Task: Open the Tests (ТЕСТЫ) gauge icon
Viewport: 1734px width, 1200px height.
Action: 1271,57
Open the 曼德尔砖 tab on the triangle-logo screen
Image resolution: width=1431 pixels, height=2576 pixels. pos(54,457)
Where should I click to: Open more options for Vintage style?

------------------------------------

Exercise description
Reproduce the data above line for line, changing nothing.

Complete answer
Task: Open the Tests (ТЕСТЫ) gauge icon
Viewport: 1734px width, 1200px height.
Action: 1271,57
Open the 曼德尔砖 tab on the triangle-logo screen
Image resolution: width=1431 pixels, height=2576 pixels. pos(54,457)
Where should I click to: Open more options for Vintage style?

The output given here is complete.